TextEncoder#

class skrub.TextEncoder(model_name='intfloat/e5-small-v2', n_components=30, device=None, batch_size=32, token_env_variable=None, cache_folder=None, store_weights_in_pickle=False, random_state=None, verbose=False)[source]#

Encode string features by applying a pretrained language model downloaded from the HuggingFace Hub.

Note

TextEncoder is a type of single-column transformer. Unlike most scikit-learn estimators, its fit, transform and fit_transform methods expect a single column (a pandas or polars Series) rather than a full dataframe. To apply this transformer to one or more columns in a dataframe, use it as a parameter in a skrub.TableVectorizer or sklearn.compose.ColumnTransformer.
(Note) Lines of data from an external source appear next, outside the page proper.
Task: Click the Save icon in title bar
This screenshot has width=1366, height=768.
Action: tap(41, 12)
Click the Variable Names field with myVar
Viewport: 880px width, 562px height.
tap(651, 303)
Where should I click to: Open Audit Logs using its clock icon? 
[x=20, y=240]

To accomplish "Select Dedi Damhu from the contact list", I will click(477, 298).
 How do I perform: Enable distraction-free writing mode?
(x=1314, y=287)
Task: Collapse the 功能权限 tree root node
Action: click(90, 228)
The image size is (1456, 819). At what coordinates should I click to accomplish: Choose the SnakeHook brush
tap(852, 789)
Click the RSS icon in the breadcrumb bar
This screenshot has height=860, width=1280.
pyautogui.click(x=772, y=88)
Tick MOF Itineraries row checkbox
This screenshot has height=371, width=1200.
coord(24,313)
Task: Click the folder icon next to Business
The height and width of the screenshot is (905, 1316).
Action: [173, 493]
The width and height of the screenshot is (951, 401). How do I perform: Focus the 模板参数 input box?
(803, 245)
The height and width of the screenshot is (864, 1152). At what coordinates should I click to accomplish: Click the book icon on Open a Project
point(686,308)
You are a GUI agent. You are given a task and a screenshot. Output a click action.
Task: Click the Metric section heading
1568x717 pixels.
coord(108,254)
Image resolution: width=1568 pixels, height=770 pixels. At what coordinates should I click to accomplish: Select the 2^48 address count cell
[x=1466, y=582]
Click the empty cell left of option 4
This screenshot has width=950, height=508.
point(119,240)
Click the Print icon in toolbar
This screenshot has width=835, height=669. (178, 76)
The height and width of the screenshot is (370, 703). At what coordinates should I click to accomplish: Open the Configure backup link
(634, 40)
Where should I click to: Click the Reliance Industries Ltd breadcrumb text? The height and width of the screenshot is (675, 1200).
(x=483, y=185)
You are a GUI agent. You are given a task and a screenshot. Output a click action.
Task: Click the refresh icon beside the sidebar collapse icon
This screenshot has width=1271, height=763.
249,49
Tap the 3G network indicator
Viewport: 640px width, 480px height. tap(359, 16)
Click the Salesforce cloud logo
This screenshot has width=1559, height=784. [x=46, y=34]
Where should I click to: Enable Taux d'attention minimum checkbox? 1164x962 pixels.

In the ColumnTransformer, pass a single column: make_column_transformer((TextEncoder(), 'col_name_1'), (TextEncoder(), 'col_name_2')) instead of make_column_transformer((TextEncoder(), ['col_name_1', 'col_name_2'])).

This is a thin wrapper around SentenceTransformer that follows the scikit-learn API, making it usable within a scikit-learn pipeline.

Warning

To use this class, you need to install the optional transformers dependencies for skrub. See the “deep learning dependencies” section in the Install guide for more details.

Parameters:

model_namestr, default=”intfloat/e5-small-v2”

If a filepath on disk is passed, this class loads the model from that path.
Otherwise, it first tries to download a pre-trained SentenceTransformer model. If that fails, tries to construct a model from Huggingface models repository with that name.

The following models have a good performance/memory usage tradeoff:

intfloat/e5-small-v2
all-MiniLM-L6-v2
all-mpnet-base-v2

You can find more options on the sentence-transformers documentation.

The default model is a shrunk version of e5-v2, which has shown good performance in the benchmark of [1].

n_componentsint or None, default=30,

The number of embedding dimensions. As the number of dimensions is different across embedding models, this class uses a PCA to set the number of embedding to n_components during transform. Set n_components=None to skip the PCA dimension reduction mechanism.

See [1] for more details on the choice of the PCA and default n_components.

devicestr, default=None

Device (e.g. “cpu”, “cuda”, “mps”) that should be used for computation. If None, checks if a GPU can be used. Note that macOS ARM64 users can enable the GPU on their local machine by setting device="mps".

batch_sizeint, default=32

The batch size to use during transform.

token_env_variablestr, default=None

The name of the environment variable which stores your HuggingFace authentication token to download private models. Note that we only store the name of the variable but not the token itself.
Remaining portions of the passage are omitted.